* **Tasks for this exercise**:
1 > Please quote the EUR/USD trading analysis word for word, beginning at the words "Analyzing Thursday's trades: EUR/USD" and stopping after "current technical picture.".
2 > Answer these questions from the EUR/USD trading analysis:
(a) On which day did the pair return to the horizontal channel?
(b) Which two US reports came out stronger than expected?
(c) For how long has the writer been waiting for a strong bearish correction?
3 > Carry on writing the EUR/USD trading analysis after its final sentence.

* **Supplied passage**:
☆ ☆ ☆ ☆

How to trade EUR/USD on January 6. Simple trading tips and analysis for beginners

Analyzing Thursday's trades: EUR/USD on 30M chart

EUR/USD fell on Thursday, as I expected. I previously mentioned that the pair returned to the horizontal channel on Wednesday but it would be unlikely for the flat to resume. And this hypothesis was confirmed today. The macroeconomic background was not very strong on Thursday, but we received quite a hawkish report from the Federal Reserve, which could provoke the dollar's growth in the US trading session. On top of that, the US ADP report came out stronger than expected, and so did the US services PMI. I don't think that any of these events as an individual report could have sent the dollar up on Thursday, but taken together, they might have pushed the USD higher. Plus, don't forget that I have been waiting for a strong bearish correction for almost three weeks, which is justified by the current technical picture.

☆ ☆ ☆ ☆

* **Extracted records**:
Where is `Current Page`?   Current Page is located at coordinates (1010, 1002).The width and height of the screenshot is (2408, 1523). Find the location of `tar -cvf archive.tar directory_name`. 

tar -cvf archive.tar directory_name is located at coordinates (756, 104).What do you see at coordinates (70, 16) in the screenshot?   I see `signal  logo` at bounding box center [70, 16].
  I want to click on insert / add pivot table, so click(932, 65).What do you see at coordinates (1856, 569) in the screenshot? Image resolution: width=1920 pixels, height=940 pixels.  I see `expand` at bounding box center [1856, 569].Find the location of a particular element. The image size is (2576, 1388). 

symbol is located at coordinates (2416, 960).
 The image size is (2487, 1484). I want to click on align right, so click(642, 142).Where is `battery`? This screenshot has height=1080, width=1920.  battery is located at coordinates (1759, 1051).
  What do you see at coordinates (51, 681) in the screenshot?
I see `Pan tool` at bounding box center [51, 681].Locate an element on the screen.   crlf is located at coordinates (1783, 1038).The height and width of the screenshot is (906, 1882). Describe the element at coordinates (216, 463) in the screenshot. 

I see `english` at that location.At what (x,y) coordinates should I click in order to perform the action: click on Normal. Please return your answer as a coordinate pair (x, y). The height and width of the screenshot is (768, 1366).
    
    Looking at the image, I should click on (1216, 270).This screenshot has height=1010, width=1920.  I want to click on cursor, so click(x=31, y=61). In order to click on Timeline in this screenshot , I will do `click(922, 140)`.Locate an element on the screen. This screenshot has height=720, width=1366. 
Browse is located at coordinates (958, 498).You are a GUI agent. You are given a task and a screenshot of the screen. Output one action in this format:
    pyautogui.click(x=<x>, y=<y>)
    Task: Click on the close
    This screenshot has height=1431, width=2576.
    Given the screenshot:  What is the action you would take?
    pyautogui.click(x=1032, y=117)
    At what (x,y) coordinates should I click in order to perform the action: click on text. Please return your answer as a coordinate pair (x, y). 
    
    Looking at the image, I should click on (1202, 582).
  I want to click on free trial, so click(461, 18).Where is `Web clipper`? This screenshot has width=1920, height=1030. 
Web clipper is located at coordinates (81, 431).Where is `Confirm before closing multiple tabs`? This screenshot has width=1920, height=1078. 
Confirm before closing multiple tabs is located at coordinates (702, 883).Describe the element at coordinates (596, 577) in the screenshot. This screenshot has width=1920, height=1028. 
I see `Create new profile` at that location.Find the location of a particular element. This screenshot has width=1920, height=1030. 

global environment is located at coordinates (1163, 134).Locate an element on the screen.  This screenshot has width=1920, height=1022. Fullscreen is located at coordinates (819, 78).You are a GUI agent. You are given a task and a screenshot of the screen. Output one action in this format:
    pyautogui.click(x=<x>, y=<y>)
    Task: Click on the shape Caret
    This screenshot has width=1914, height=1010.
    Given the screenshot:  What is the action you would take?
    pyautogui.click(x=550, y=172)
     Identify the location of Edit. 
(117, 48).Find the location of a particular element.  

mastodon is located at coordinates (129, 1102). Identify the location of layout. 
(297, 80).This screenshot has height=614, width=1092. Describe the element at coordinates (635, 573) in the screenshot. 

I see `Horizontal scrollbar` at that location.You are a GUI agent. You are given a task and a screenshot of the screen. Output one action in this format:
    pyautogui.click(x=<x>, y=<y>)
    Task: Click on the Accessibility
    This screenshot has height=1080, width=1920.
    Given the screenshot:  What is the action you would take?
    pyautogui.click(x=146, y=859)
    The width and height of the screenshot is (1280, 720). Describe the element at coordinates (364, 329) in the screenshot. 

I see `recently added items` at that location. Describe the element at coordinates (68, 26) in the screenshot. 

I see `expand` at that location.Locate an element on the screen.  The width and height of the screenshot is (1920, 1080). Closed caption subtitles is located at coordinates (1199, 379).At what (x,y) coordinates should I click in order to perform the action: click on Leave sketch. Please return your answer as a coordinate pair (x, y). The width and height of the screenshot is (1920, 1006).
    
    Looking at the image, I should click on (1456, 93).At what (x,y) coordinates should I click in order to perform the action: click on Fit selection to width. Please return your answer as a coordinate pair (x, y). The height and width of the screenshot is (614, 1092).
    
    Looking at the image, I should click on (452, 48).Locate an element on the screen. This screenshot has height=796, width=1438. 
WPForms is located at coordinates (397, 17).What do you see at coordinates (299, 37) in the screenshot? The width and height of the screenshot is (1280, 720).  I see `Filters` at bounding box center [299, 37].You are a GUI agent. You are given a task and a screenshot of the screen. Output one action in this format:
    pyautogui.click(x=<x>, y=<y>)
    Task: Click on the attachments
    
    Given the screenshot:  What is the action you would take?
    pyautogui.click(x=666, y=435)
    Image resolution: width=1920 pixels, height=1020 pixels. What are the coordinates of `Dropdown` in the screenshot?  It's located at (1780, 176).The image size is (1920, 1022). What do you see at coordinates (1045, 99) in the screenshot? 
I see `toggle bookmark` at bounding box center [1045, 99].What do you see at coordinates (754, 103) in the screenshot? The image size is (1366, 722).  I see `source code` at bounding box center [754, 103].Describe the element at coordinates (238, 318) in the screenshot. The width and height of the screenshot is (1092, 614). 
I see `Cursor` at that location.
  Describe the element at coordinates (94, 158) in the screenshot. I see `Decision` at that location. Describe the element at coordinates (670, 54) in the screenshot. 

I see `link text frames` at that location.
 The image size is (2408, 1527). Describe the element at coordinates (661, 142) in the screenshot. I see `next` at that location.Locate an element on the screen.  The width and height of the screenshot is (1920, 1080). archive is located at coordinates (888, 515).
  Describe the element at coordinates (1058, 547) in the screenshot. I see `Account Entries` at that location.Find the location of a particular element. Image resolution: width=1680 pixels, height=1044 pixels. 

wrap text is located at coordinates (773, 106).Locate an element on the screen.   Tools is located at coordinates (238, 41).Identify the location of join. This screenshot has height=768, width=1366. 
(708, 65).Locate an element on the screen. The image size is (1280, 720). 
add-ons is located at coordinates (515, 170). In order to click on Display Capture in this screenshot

☆ ☆ ☆ ☆

* **Answers by task**:
1 >
Analyzing Thursday's trades: EUR/USD on 30M chart

EUR/USD fell on Thursday, as I expected. I previously mentioned that the pair returned to the horizontal channel on Wednesday but it would be unlikely for the flat to resume. And this hypothesis was confirmed today. The macroeconomic background was not very strong on Thursday, but we received quite a hawkish report from the Federal Reserve, which could provoke the dollar's growth in the US trading session. On top of that, the US ADP report came out stronger than expected, and so did the US services PMI. I don't think that any of these events as an individual report could have sent the dollar up on Thursday, but taken together, they might have pushed the USD higher. Plus, don't forget that I have been waiting for a strong bearish correction for almost three weeks, which is justified by the current technical picture.

2 >
(a) Wednesday
(b) The ADP report and the services PMI
(c) Almost three weeks

3 >
EUR/USD on M5 chart

The pair was standing in one place during the Asian and European trading sessions. The greenback only started to strengthen during the US session. There were two buy signals in the morning, both were rebounds from the 1.0587-1.0607 area. In both cases, the price failed to go up 15 points. Therefore, there was only one long position and it closed with a rather large loss, when the price fell below the area of 1.0587-1.0607. However, the sell signal that was formed right away made it possible for beginners to win back a bit. The pair quickly found itself near the target level of 1.0535, from which it bounced. Unfortunately, the rebound was very strong, so the short position closed with profit at around 20 pips. And it was not advisable to open a long position with the same signal, because at the time of formation the price had already passed half of the way to the nearest level. The last sell signal near 1.0535 was formed too late in time and it shouldn't have been used.

Trading tips on Friday:

The pair resumed the downward movement on the 30-minute chart, leaving the horizontal channel for the second time. I expect the euro to fall further. On Friday, the market sentiment will depend on the macroeconomic background, so there could be a strong uptrend. On the 5-minute chart on Friday, it is recommended to trade at the levels 1.0354, 1.0391, 1.0433, 1.0465-1.0483, 1.0536, 1.0587-1.0607, 1.0657-1.0668. As soon as the price passes 15 pips in the right direction, you should set a Stop Loss to breakeven. We will receive the EU inflation report for December and in the US, we have the Nonfarm, unemployment, wages and ISM index. The day will be quite volatile and could prove to be interesting. The pair might change its direction several times during the day.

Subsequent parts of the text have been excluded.